Of those surveyed, only 19 percent said they had less than $10,000, while 86 percent said they were doing well or living comfortably with $50,000 to $99,999 in their bank account.
Biggs also noted that these amounts would be sufficient for a retiree because other sources of income, such as Social Security, are much more beneficial than people realize and many could simply live off their security checks before even dipping into their own savings accounts.
‘Social benefits are more generous than people think. While hardly extravagant, a typical couple can expect to earn an income more than twice the poverty line for the elderly before touching a cent of their own savings.
“It is impossible to find any evidence that seniors need even a fraction of $1.46 million in savings to be financially secure,” Biggs wrote in his article. Wall Street Journal column.
The Federal Reserve Board concluded at the end of the study that the average American only needed something between $50,000 and $99,999 to “do well” and $100,000 to $249,000 to “live comfortably.”
Earlier last month, personal finance expert Suze Orman advised those who eventually want to retire to put all their money into a Roth IRA.
A Roth IRA is a type of individual retirement account where you contribute after-tax dollars from your paycheck — and as money whiz Orman notes, all future withdrawals are tax-free.
That’s much more financial freedom than offered by other retirement plans, including a 401(k).
These types of accounts are funded with pre-tax money, she adds, so your entire dollar has a chance to compound.
At a time when every cent counts, advice is more than welcome and can give your money a much-needed boost.
“If you’re not saving for retirement in a Roth, I think there’s a good chance you’re making a mistake,” former CNBC host Suze Orman told Benzinga, touting the specific type of retirement account.
In terms of inheritance, heirs can inherit Roth accounts without the burden of income taxes, she said — not the case with cash or inheritances, of which Uncle Sam will always get a cut.
This could be a significant benefit for those in a higher tax bracket, Orman pointed out, telling Americans how to protect the wealth they’ve worked hard for.
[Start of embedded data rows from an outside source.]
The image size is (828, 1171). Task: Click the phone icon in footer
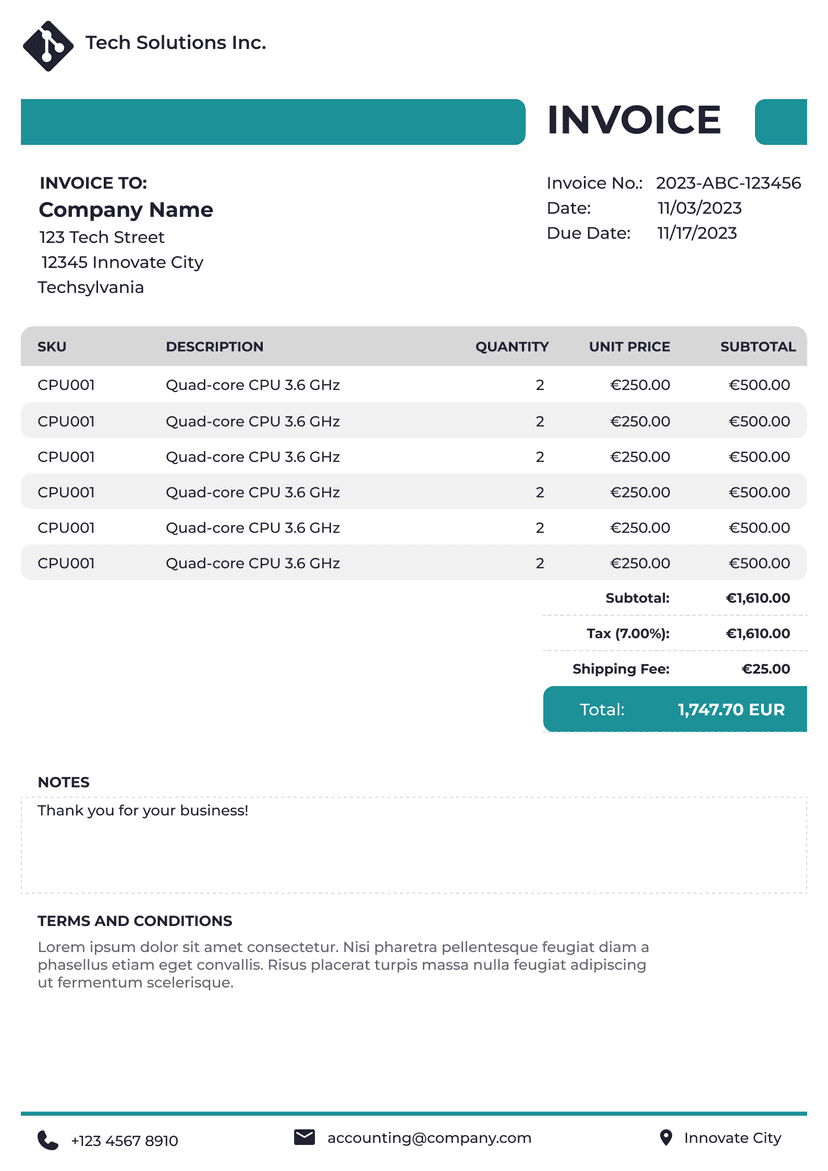pyautogui.click(x=47, y=1140)
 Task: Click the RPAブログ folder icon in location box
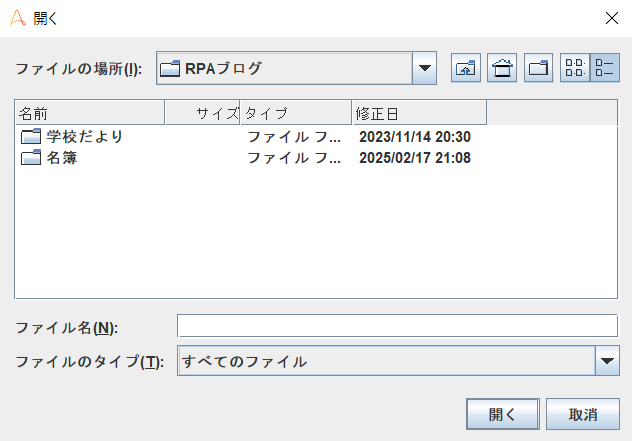(170, 68)
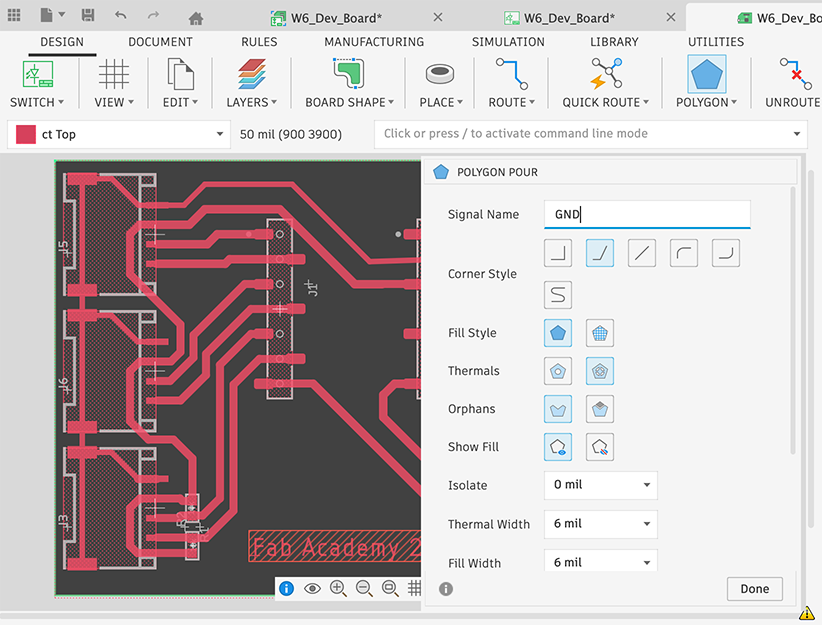Click the red Top layer color swatch

pos(25,134)
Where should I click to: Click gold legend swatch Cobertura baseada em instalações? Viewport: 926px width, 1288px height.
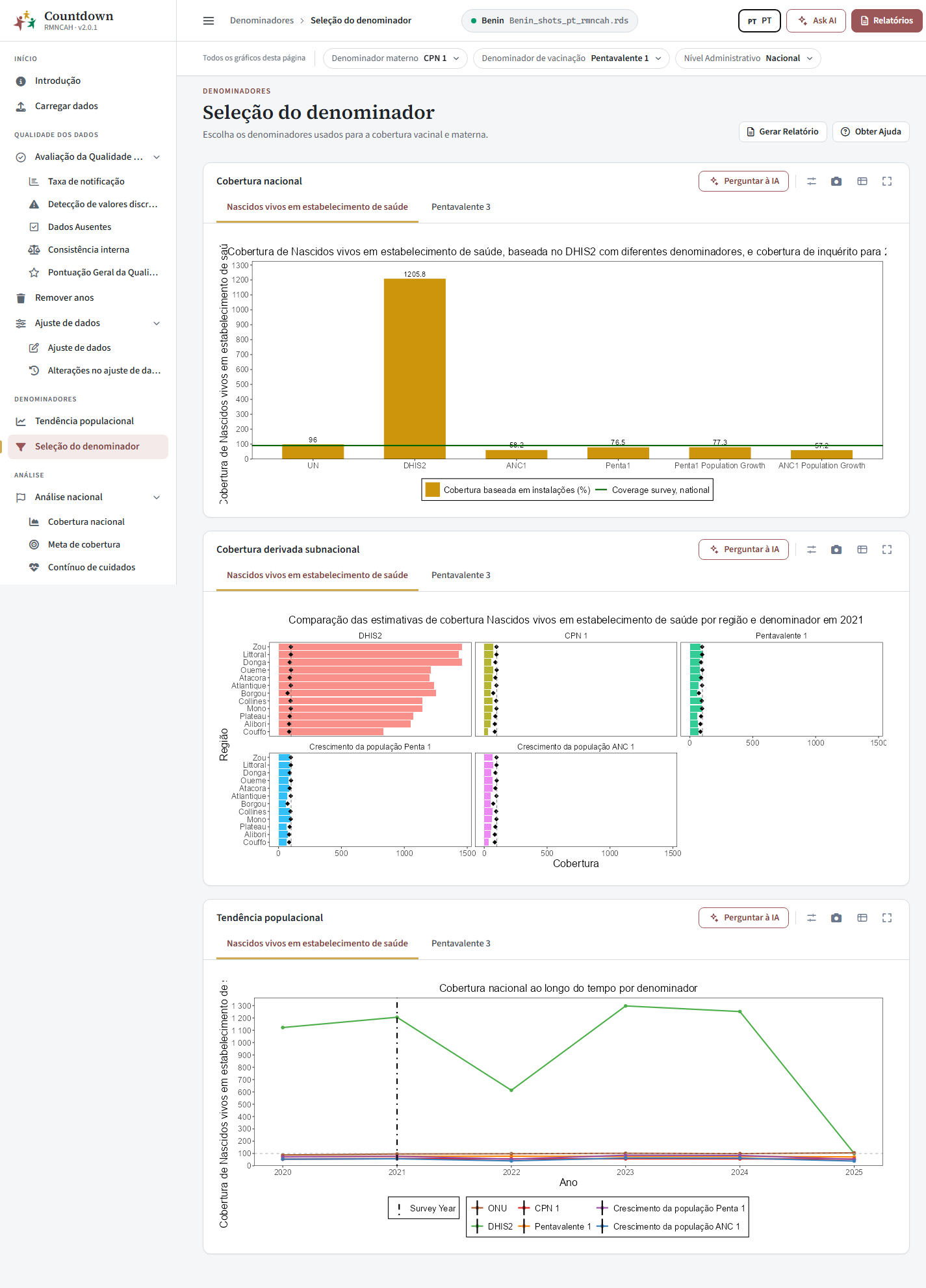[x=432, y=490]
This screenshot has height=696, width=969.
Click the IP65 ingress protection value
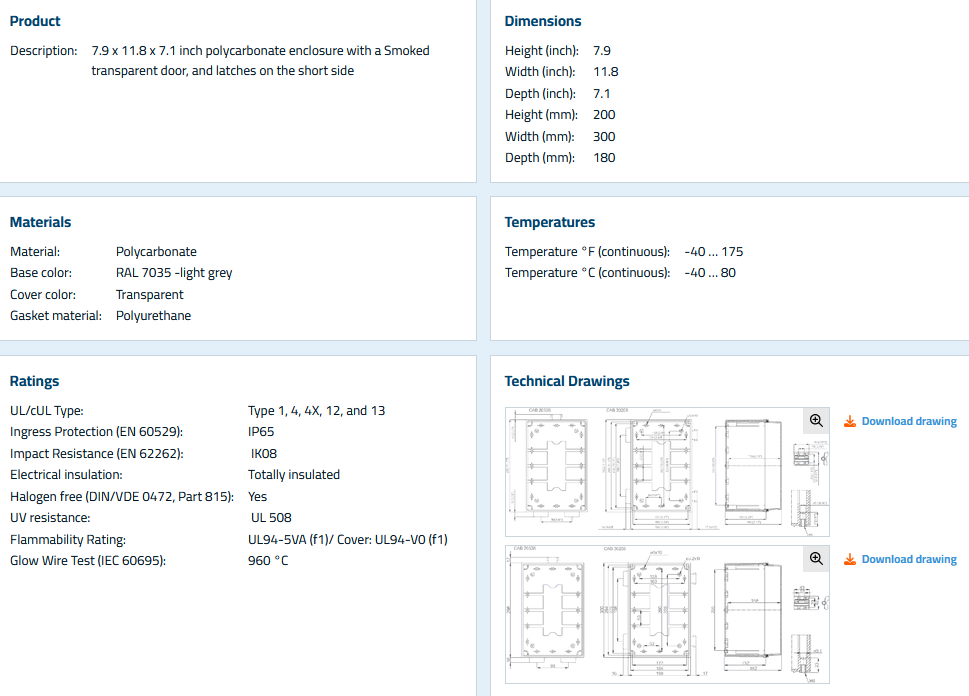[x=261, y=432]
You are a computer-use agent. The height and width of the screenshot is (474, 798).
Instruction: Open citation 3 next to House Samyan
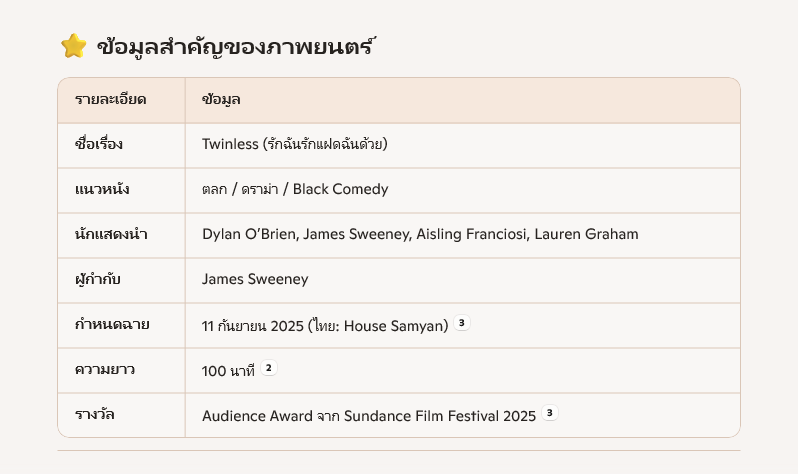[461, 323]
For the less fortunate, there are no tax breaks for the current year, so your contributions – no matter how small – can grow tax-free.
This can be done once the account has been open for five years, or after the account holder reaches age 59.5, Orman denied, while repeatedly touting the flexibility of Roth’s penalty-free withdrawals.
A Roth 401(k) — available only through certain employers — is even better, she said.
The main difference between a Roth and a traditional 401(k) is when taxes are charged, she added. She explained how in a traditional 401(k), contributions are made pre-tax, while in a Roth 401(k), contributions are taxed. in front.